Mumbai. The Reserve Bank of India chief said that it had very limited authority over state-run banks and called for reforms to give the regulator more powers to police such lenders in the wake of a $2 billion fraud.
RBI Governor Urjit Patel defended the central bank’s role in the aftermath of the Punjab National Bank fraud case and hit back indirectly at the Indian government, which has criticized the role of the regulator and auditors for failing to spot the alleged scam. Speech at a law university in theGujarat, Patel said there were numerous limitations in the RBI’s powers over state-run lenders, such as its inability to remove directors, replace management, force a merger or initiate liquidation. While the RBI regulates all banks in India, state-run banks are also regulated by the government, which owns majority-stakes in them. This has in effect, led to a system of dual regulation, said Patel, adding that this fault line is bound to lead to tremors such as the most recent fraud.
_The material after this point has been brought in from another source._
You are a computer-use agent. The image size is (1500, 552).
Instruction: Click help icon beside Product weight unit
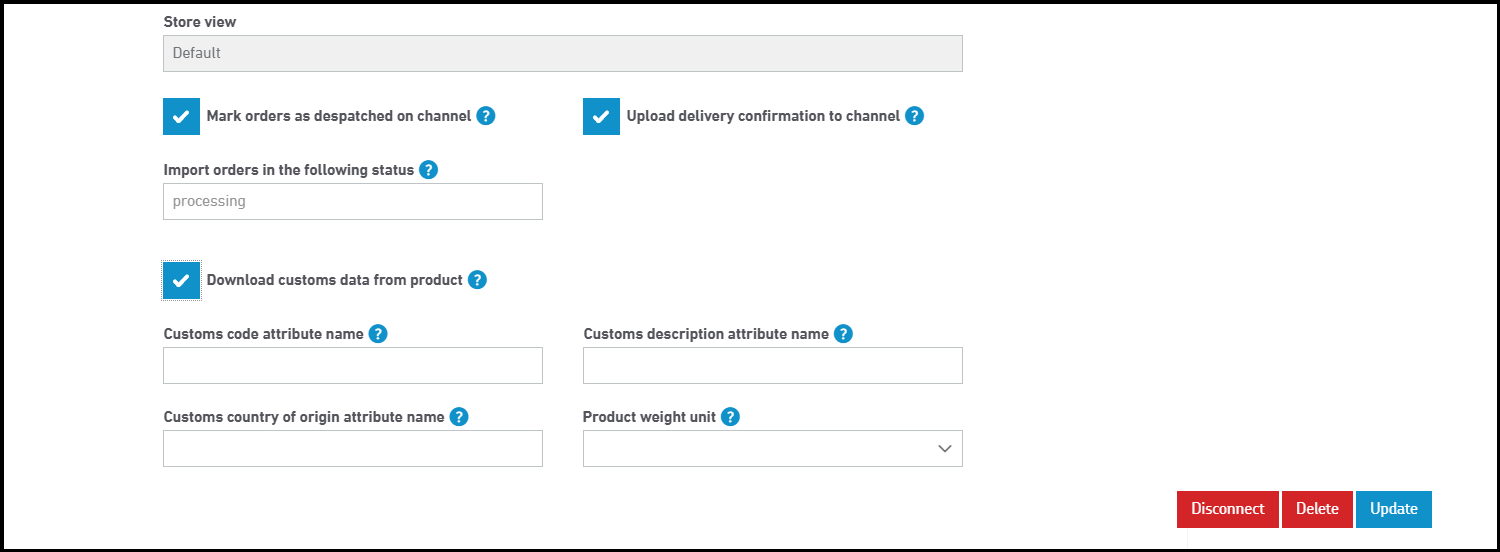(731, 417)
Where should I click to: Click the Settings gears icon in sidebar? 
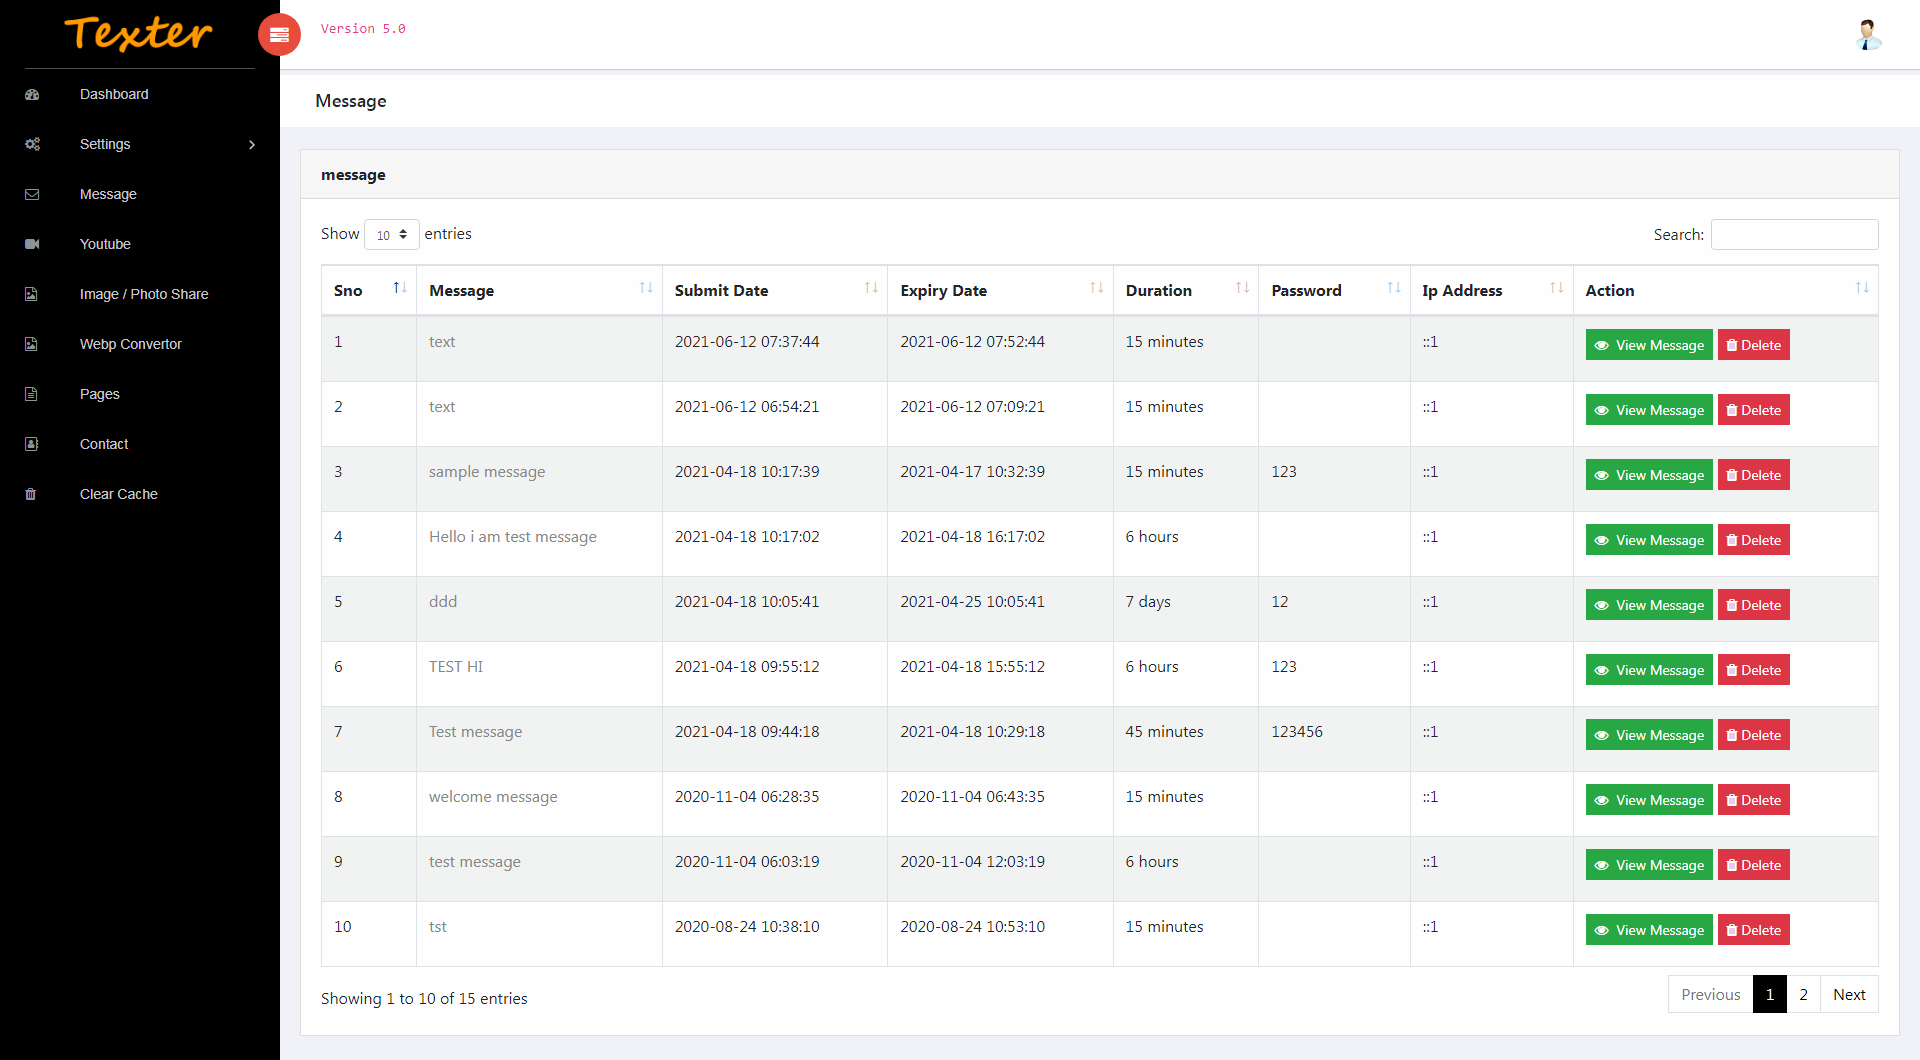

The unravelling PNB fraud has stunned the financial sector and pushed the RBI and government to crack down on bank systems and lending practices. State-run lenders, sometimes referred to as public sector banks, own two-thirds of India’s banking assets, but are much less profitable than nimbler private sector rivals. Patel said the government needed to begin, informing itself about what to do with the public sector banking system going forward, hinting that a recent $32 billion bailout for the bad-debt laden banks was not the best use of scarce resources.